Hansen, Jacob

## Machine Learning with Scattering Transforms

Faculty Mentor: Gus Hart, Physics and Astronomy

### Introduction

Our goal was to implement scattering transforms as a mathematical representation of materials.

The intention of this project was to build intuition on this technique using model data in one and

two dimensions. The tools created here will be used as templates in further projects on real

materials data. The intuition built during this project is crucial to the machine learning

framework for materials design that we hope to build in the near future.

### Methodology

The first few months of the project were spent understanding the underlying components of

scattering transforms to validate that they would work as intended in a materials setting. A major

component of scattering transforms are wavelets. Most of this researching time was spent

reading and reviewing literature on scattering transforms and wavelets. Wavelets are important

because wavelet transforms are the primary driving force of scattering transforms. By spending

time understanding wavelet transforms we are more confident that we applied scattering

transforms in the correct way to our data. In short, wavelet transforms do not possess the desired

attributes that would help us use machine learning in materials space but they enable scattering

transforms which do. These features include isometry invariance as well as deformation stability.

Because scattering transforms use wavelet transforms, one of the first obstacles was to decide which type of wavelet was the most appropriate for scattering transforms in materials. Despite the existence of many different types of wavelets, in our tests we use Morlet wavelets. Morelet wavelets are a complex exponential windowed by a Gaussian function. Morlet wavelets are attractive because they are continuous, differentiable and they capture the features of atomic densities better than other types of wavelets. This means that they are more suited to mapping atoms than other wavelets.

Once we decided which type of wavelet to use in our scattering transforms we needed data that we could use to test and validate our scattering transforms and our machine leaning on. For test data we used the Lennard- Jones potential to create chains of atoms that are spaced such that they are in their lowest energy state.
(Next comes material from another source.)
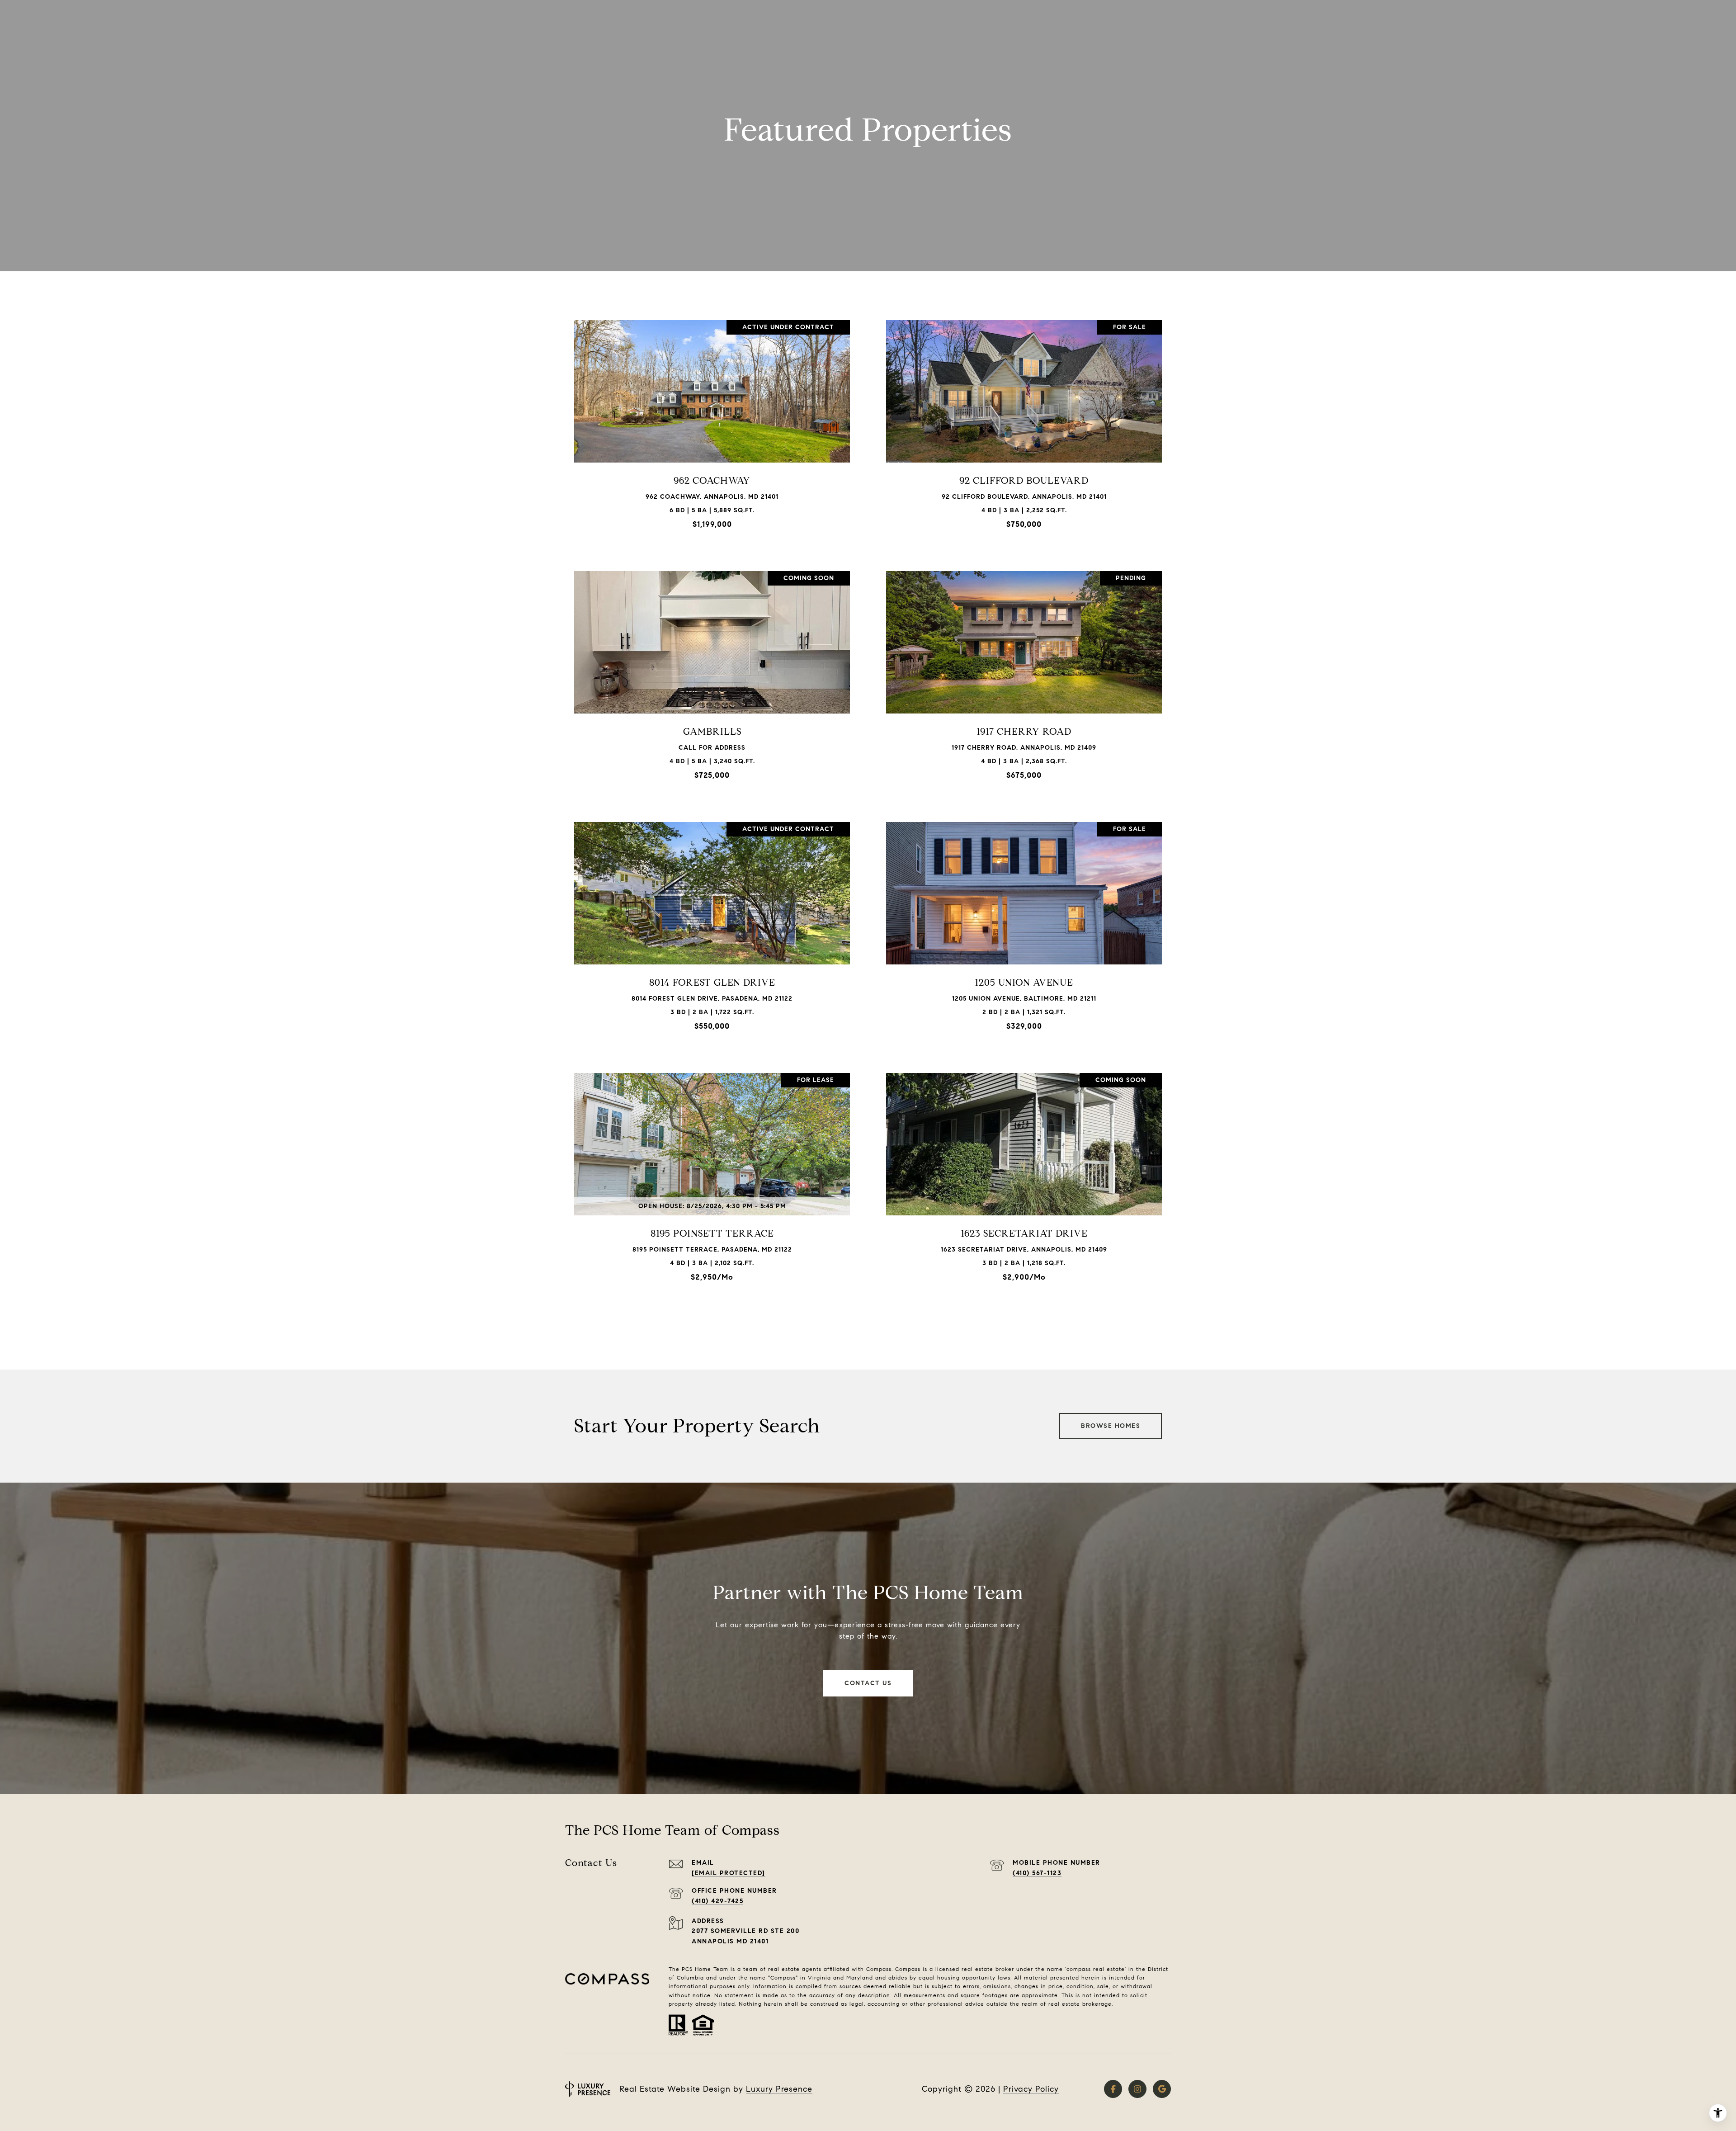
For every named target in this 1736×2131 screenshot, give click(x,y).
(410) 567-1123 (1037, 1873)
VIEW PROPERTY (712, 428)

This is favorable because nature tends to favor lower energies. These chains consist of any number of atoms of 2 types. The chain pictured in figure 1 has 10 atoms. In practice we use similar chains that include hundreds of atoms. Once we have the positioning we fit them with a Gaussian surface to mimic the atomic densities of real atoms as in figure 2. As it creates these chains the code calculates a corresponding energy for each chain. Figure 3

The code that produces the test data was written to be modular and has the ability to create 1D as

well as 2D atom chains. It also has functionality built in to allow the mapping of any binary atom

system. In our calculations to create the data set, we used toy values as the parameters for the

atoms in the chains. This allowed for faster calculations as well as cleaner data and easier testing.

The modular structure with which the data was constructed was built such that we can change

these parameters in the future to match well known binary atom chains.

With a good set of model data to test with, the next step was to write code that could take the

scattering transform of each atom chain. At its core the scattering transform code is a

multilayered wavelet transform from which we save some critical information. Figure 3 is a

basic diagram of how the scattering works. The large black circle represents the original data.

The orange arrows represent math that we do to get to the data that we need. The orange circles are the

scattering coefficients. This is the information that we save and later give to the computer for machine learning. The black arrows represent wavelet transforms that are methodically scaled to cover the entire original function. Each black circle in the lower tiers represent a different scale. We again save the scattering coefficients and repeat the process until the

desired resolution is achieved.

Our goal is to give the computer a set of these atom chains with their scattering coefficients and

then ask the computer to predict what the energy of the chain should be. This is done by creating

a large data set of hundreds of chains of atoms and allowing the computer to learn on a subset of

that data. This subset is called the training set. Once the computer has been trained, it is then

asked to predict the energies of chains that it hasn’t seen yet. These predicted energies are then

compared to the energies that were associated with each chain as we created them. This allows

us to see how well the computer is learning our data

### Results/Discussion

Over the course of the project we designed and tested several tools including all of the

components necessary to machine learn with scattering transforms in 2D. Currently we have

created tools that allow us to find the scattering coefficients of 1D atom chains. We have also

written basic machine learning code that splits large data into training and test sets. This code

currently allows a basic regression with random data. We are working on configuring this code

to accept the scattering coefficients that our scattering code produces. We also created a modular

data set that we can use to validate that our tools work in 1D and 2D. The next step is to couple

these pieces and to use them to do machine learning on our data set in both 1D and 2D. We will

then tune the input parameters to better represent the physical world.

### Conclusion

Although this project has taken much longer than expected, we have made solid steps towards

having a functional 2D model of machine learning with scattering transforms. Overall this

project has helped build much of the intuition that is needed to expand this technique to real data

thus producing real steps forward in the materials science community.